As I sat in that service that Sunday, I was weeping because I’d asked God, for so many years, to let me sit under that type of preaching again. It had been so long. So, I’m weeping. LeRoy, from the pulpit—he’s thinking: “Oh no, this poor girl. She is either in bad shape—she is just a sinful case or she’s not saved, or I don’t know what kind of basket-case she is.”

Bob: He’s wondering what kind of conviction has come upon you, as he’s preaching.

Kim: Right; right.

Bob: And what was really going on—is that they were tears of joy—

Kim: Yes.

Bob: —that you were hearing God’s Word preached faithfully—

Kim: Yes.

Bob: —and preached with passion.

Kim: Yes.

Bob: And you said, “When can we go out again?”

Kim: No! [Laughter]

Dennis: Or did he take you on a crusade—a series of messages that he did—and then ask you to marry him?

Kim: It wasn’t long after that, actually, that he asked me to marry him. But it—

Bob: It wasn’t long—like how long?

Kim: You all don’t—I don’t want to say this! I don’t want children to—are you editing all of this?

Bob: No, we’re not editing—

Dennis: No, we’re not.

Bob: —this part. This part stays in. [Laughter] How long from the time—

Dennis: That’s right.

Bob: —you wept in church until he asked you to marry him?

Kim: Thirteen days. I know. I hope no children are listening to this and will follow in our footsteps.

Dennis: This was a personal crusade.

Kim: Yes!

Bob: Thirteen days.

Kim: I know that is crazy now that I look—but I didn’t say, “Yes,” right away.


Bob: How long did it take you to say, “Yes”?

Kim: Awhile. I had—

Dennis: Like how long?

Kim: —to pray. He had to meet my parents.

Bob: Like a month maybe?

Kim: Yes.

Bob: Oh, wow!—a month. [Laughter]

Dennis: Then, how long before you were married?

Kim: None of my radio interviews have asked me these questions. You guys are grueling. [Laughter]

Bob: I’m sorry. We are.


Dennis: So, how long before you got married, then?

Kim: A year. My dad did require we wait a year.

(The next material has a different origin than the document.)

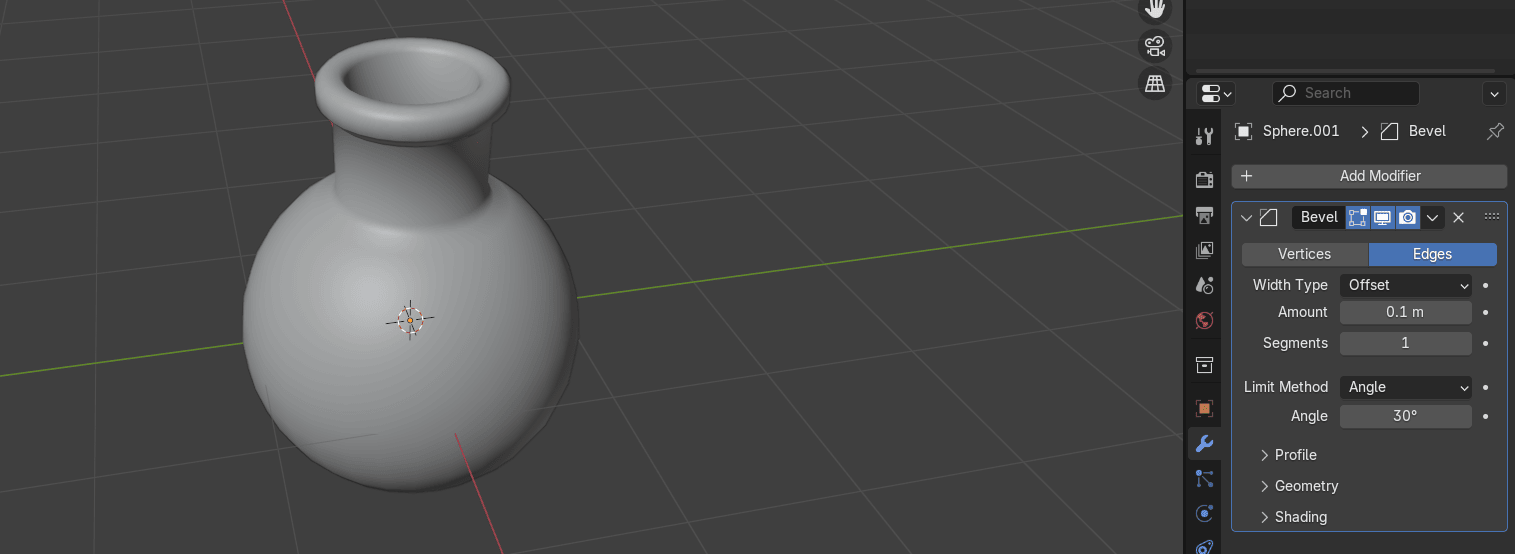Toggle Bevel modifier viewport display
This screenshot has height=554, width=1515.
1382,217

Bob: Thirteen days to the proposal, a month before you said, “Yes,” and then, a little time to get to know one another.


Kim: Yes.

Bob: And that was your dad’s wisdom—to say, “You ought to just take it slow, kids;” right?

Kim: Yes, but my dad loved LeRoy—that helped.

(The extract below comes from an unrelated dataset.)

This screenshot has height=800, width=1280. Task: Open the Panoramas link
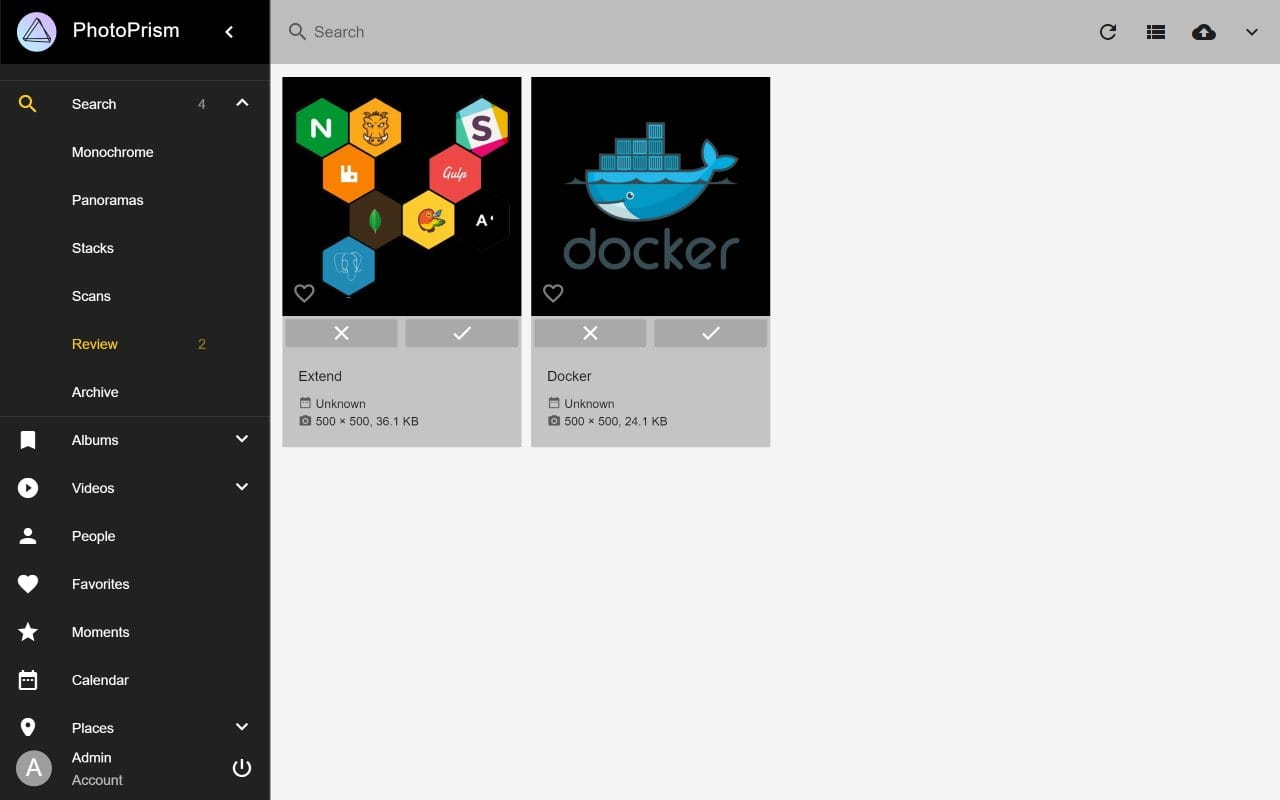pos(107,200)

Dennis: So, you were married a year later. I’m wondering how long, into your marriage, before LeRoy found out he was married to a spitfire.

Kim: Yes.

Dennis: And I haven’t heard that term in a long time. As I say that term and that word—

Bob: You didn’t pick that word. You used the word, “spitfire”, in your book, to describe you; don’t you?

Dennis: Yes. Yes, she does. And my mom was a spitfire.

Bob: Okay.

Dennis: So, I know what a fierce woman looks like—in terms of who I’m married to. I, also, was raised by a spitfire. How long did it take LeRoy to figure out he was married to one?

Kim: Well, on our honeymoon—but he knew before then—but on our honeymoon. And by spitfire—you know, like we said—“That can be a good thing or a bad thing.” With me, my self-centered fierceness showed up like the third night of our honeymoon. When—after he’s—we went to Colorado on our honeymoon—long drive.

After he’s driven many miles, and I’ve napped in the car, and it’s time to bed down for the night, he falls asleep on me, before the prayer is even over. I’m like: “What is up with this?! This is our honeymoon! This is cuddle time. This is quality time together.” And it just hurt my feelings so much. So, I reacted fiercely.

Bob: How did you react? What happened?

Kim: Well, first the crying, you know? And then—

Bob: Well, he’s asleep. Did he even know you were crying?

Kim: Well, you have to cry loud enough that it wakes them up, you know? [Laughter] Then, when I tell him what’s wrong, it’s just like he’s snoring and goes back to bed. So, then, the next day, he knew I was not a happy camper on our honeymoon.
 

Bob: And did you make it clear to him that you were not a happy camper?

Kim: Oh, yes!

Bob: How would you do that? I mean, give me some ideas of what a chilly morning, in Colorado with Kim, would have been like, on your honeymoon. [Laughter]

Dennis: This is the audience right here. [Laughter]

Bob: Yes.

Kim: I know!

Dennis: You’re not getting any help—

Kim: My prayer warriors—


Dennis: They are praying for you. Just answer the question! [Laughter]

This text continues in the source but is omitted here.